Stored data entries
*** Block opens ***
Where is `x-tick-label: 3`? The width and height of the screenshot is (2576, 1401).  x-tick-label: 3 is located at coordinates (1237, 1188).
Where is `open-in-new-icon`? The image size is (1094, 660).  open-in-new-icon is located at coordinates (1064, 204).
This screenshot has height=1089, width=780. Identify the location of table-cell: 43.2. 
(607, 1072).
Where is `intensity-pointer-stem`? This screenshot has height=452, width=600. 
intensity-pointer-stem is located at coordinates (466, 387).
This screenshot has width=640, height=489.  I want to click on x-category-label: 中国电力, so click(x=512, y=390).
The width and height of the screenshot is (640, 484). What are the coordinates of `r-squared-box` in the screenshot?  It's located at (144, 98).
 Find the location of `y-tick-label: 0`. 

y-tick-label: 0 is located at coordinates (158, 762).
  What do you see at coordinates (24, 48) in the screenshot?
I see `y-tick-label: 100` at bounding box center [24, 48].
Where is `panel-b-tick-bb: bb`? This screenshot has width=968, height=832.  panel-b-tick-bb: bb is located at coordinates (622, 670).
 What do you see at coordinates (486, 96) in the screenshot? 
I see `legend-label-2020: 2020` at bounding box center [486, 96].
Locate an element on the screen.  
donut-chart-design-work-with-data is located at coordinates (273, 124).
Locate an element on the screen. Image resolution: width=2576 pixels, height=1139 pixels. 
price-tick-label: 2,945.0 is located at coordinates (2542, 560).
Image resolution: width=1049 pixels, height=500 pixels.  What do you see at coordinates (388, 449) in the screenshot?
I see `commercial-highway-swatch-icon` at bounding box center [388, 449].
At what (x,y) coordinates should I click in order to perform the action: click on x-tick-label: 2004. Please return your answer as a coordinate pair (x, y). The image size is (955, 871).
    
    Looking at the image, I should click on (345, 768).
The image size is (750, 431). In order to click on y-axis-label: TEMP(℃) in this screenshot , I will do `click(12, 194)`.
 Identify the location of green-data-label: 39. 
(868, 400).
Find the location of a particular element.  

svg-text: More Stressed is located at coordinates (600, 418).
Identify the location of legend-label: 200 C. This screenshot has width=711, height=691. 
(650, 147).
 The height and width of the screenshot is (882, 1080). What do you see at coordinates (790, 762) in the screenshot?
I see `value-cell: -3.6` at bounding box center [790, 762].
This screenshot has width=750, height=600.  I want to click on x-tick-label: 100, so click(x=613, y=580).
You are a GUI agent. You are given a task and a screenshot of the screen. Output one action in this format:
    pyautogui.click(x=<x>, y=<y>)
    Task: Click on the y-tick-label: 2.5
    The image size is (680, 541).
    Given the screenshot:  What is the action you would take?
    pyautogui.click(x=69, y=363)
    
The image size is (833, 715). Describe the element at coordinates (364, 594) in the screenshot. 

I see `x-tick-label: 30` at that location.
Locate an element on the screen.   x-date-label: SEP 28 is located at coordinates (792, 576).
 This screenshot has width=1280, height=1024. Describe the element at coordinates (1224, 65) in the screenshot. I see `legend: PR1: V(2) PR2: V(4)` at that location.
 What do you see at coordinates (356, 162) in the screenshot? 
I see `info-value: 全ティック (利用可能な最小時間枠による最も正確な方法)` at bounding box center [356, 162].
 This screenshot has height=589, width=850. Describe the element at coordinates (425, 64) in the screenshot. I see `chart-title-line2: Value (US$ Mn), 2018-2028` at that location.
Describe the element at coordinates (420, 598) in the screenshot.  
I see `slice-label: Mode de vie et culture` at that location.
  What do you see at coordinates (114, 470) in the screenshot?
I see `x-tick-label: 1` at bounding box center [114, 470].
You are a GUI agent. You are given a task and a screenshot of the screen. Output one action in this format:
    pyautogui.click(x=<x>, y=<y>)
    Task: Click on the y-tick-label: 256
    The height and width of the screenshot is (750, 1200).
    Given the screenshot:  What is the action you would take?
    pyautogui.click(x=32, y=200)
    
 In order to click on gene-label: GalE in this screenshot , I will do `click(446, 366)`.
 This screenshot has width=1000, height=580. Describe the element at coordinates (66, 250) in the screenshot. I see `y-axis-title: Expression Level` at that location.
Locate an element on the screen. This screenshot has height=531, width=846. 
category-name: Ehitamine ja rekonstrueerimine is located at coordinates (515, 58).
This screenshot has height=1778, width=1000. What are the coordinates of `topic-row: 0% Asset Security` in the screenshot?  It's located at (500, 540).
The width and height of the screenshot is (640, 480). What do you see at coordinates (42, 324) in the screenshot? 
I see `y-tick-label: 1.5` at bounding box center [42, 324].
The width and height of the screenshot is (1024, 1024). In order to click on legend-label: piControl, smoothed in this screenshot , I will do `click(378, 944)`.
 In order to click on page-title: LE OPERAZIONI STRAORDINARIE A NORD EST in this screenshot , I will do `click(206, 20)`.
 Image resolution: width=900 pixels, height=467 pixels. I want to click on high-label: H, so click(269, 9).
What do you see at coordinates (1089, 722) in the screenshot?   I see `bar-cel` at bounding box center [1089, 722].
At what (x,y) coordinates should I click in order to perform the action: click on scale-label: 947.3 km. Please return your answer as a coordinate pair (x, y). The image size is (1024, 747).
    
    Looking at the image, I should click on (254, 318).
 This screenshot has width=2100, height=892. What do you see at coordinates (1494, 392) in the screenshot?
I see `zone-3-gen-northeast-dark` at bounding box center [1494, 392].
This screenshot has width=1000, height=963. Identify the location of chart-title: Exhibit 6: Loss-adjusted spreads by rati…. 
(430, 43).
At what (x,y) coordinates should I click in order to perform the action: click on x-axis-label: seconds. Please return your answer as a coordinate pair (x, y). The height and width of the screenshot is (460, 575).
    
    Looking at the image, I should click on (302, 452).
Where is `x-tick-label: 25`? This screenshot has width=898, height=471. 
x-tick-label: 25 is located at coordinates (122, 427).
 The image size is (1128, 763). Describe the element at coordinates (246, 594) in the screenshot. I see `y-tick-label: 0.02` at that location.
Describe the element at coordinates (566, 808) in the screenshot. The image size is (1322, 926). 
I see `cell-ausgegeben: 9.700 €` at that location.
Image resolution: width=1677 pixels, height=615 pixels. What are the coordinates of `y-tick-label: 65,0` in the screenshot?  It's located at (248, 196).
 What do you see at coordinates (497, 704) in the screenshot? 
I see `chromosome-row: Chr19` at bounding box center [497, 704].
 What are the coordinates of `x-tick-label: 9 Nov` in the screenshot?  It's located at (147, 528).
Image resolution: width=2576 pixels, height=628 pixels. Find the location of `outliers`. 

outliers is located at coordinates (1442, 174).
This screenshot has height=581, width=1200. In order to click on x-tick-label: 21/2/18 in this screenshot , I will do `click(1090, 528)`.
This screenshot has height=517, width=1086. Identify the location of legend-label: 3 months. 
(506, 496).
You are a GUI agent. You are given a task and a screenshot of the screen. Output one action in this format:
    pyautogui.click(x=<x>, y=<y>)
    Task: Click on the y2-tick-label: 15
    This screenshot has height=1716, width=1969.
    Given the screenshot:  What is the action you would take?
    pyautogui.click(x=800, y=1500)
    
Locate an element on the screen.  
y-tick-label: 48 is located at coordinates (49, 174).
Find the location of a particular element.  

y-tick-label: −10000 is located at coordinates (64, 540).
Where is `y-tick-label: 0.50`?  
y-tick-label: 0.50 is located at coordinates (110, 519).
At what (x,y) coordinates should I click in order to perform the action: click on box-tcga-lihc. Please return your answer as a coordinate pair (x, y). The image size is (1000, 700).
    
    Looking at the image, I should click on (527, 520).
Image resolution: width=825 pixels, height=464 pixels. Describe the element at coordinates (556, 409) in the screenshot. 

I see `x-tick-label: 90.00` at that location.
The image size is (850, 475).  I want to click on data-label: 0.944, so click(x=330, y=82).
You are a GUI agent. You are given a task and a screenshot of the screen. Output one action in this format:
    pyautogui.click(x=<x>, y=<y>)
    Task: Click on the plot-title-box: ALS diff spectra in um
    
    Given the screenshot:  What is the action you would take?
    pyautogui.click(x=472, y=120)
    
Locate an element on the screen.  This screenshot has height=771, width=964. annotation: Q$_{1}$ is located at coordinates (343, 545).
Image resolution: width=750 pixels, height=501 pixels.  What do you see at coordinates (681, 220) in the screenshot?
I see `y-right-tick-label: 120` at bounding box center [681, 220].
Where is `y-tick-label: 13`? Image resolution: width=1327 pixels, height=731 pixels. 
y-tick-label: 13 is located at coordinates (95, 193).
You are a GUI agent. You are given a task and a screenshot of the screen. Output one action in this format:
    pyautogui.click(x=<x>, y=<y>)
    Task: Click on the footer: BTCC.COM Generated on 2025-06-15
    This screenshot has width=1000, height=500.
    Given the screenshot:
*** Block closes ***
## WORK ITEM
Return the lines of the material above unchanged, from its first line through the line containing "This screenshot has width=640, height=489.", including both.

## RESPONSE TO THE EXERCISE
Where is `x-tick-label: 3`? The width and height of the screenshot is (2576, 1401).  x-tick-label: 3 is located at coordinates (1237, 1188).
Where is `open-in-new-icon`? The image size is (1094, 660).  open-in-new-icon is located at coordinates (1064, 204).
This screenshot has height=1089, width=780. Identify the location of table-cell: 43.2. 
(607, 1072).
Where is `intensity-pointer-stem`? This screenshot has height=452, width=600. 
intensity-pointer-stem is located at coordinates (466, 387).
This screenshot has width=640, height=489.  I want to click on x-category-label: 中国电力, so click(x=512, y=390).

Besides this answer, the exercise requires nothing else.